How Thin the Margins

The lunar community was fortunate in one way, Barbie Thuc reflected as she made her daily rounds. They started with a much higher baseline health than most communities dirtside.

That meant there was a whole range of ailments she simply didn’t have to deal with. Take for instance the diseases of obesity. People with weight problems to the point it affected their health couldn’t get the necessary medical clearance for spaceflight. And once people got here, mandatory exercise requirements made sure they didn’t slip-slide into it.

Even over at Grissom City, which had catered to the tourist trade before the present crisis, no amount of money could buy one’s way past that requirement. More than a few spoiled-rotten scions of wealth and privilege had learned that the hard way, and had to either learn the necessary self-discipline to meet the physical requirements, or give up their dreams of a vacation on the Moon.

The population here also was much younger. That would change now that the Expulsions meant people would be retiring up here rather than being shipped back to Earth when they reached the age at which the cumulative wear and tear on the body started showing up in the form of degenerative diseases. But at least for the next decade or so she shouldn’t have to worry that much about that.

On the other hand, they did have a lot more injuries to deal with. Maybe not all that much different in terms of the population as a whole, but it was certainly a lot more of her caseload. Which meant a lot of Medstaff’s time and resources went to fixing people up after they’d busted themselves up in various ways.

And that was one of the things she was becoming concerned about. What would happen when vital resources began to run low, if shipments of supplies from Earth were not restored, or could not be relied upon?

Some, even most, could be produced locally, although they might still have problems with the amount they could produce. Most drugs were a matter of chemical synthesis. But there were some things, particularly some of the more sophisticated medical devices, that were still simply beyond the ability to reproduce locally. Which meant that once they ran out, they would have to face the problem of people dying or being left permanently debilitated by conditions that they should’ve been able to recover from.

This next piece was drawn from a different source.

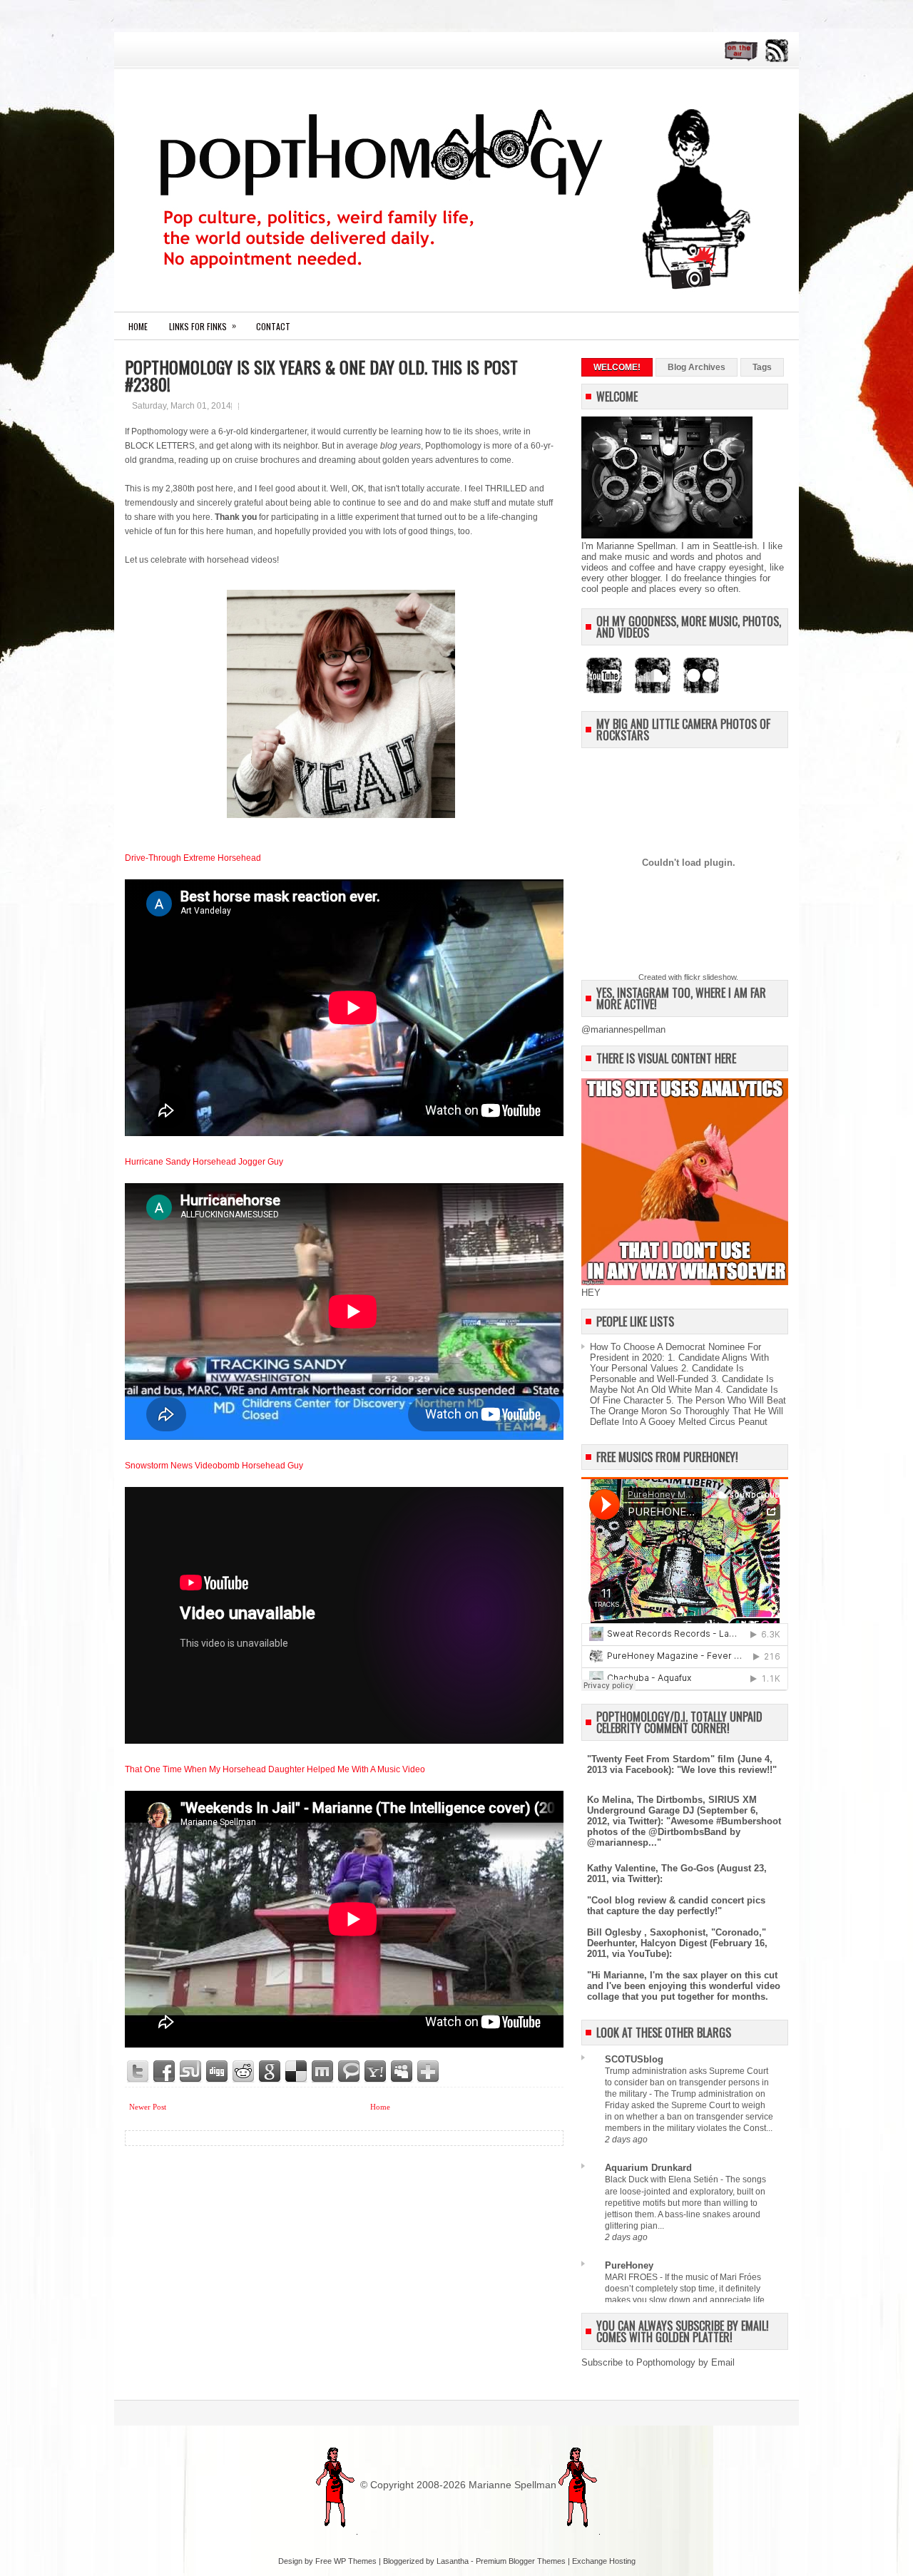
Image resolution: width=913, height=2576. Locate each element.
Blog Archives (696, 367)
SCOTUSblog (634, 2059)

Which meant raising the question of rationing. How should the few remaining supplies be allocated, if it looked like they could not be replaced for a month? a year? a decade?

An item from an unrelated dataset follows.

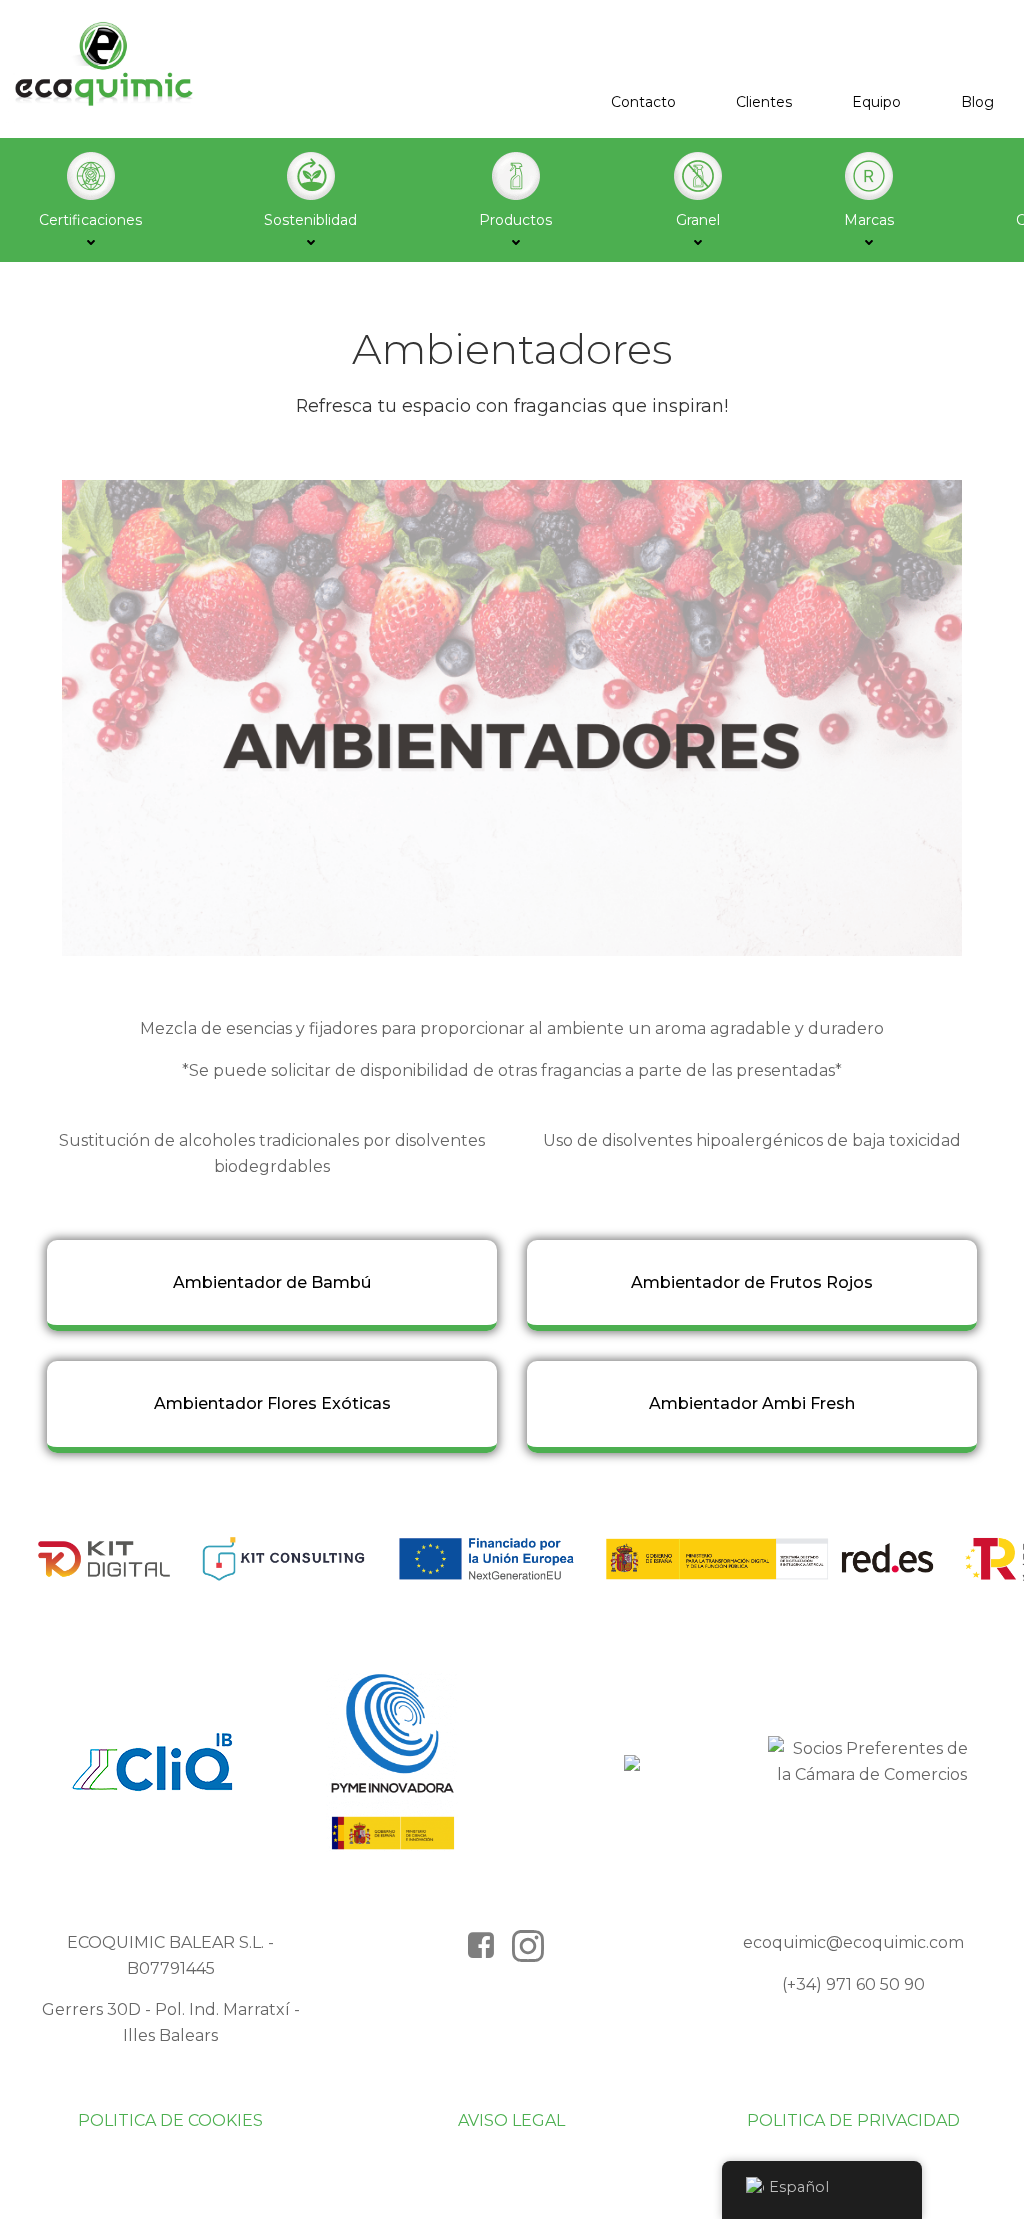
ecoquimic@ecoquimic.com (853, 1942)
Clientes (764, 102)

She didn’t think “ever” was really an issue. On a world where human life was completely dependent upon sophisticated technology, there was a floor beneath which they could not fall and survive. Therefore, even if Earth had to be written off, it would be only a matter of time before lunar industry would regroup and begin to expand and innovate to replace the manufacturing capacity that they’d lost access to. Most likely it would not take more than a decade or two — but in the meantime things could get painful.

Definitely this was not a decision she should be making on her own, or even with only the other members of Medstaff here. She needed to start raising the question with her colleagues at the other settlements, and with the command structure. Do it carefully, so as to avoid tilting the conversation in any particular direction, but make the decision-makers aware that criteria and procedures needed to be developed and in place before they had to make the determination that a patient would not be treated so that other patients who would be more likely to benefit could have it, before they had to deal with angry family members, before the angry murmurs and pointing fingers could begin.

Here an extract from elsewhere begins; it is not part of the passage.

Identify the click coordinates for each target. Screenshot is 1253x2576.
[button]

Yes, there was a certain element of military discipline in the space community — every spacecraft and space settlement was under the command of a senior pilot-astronaut who was also a military officer. But NASA had been a civilian organization from its beginnings, and no settlement, not even the earliest moonbases, had ever tried to impose full military discipline upon its civilian technical staff. And the Expulsions had given Shepardsport a large population who were still in the process of acculturating into the space community.

Which could make things more difficult as the crisis progresses beyond the terror of the initial virgin-field pandemic to the privations of long-term survival and rebuilding.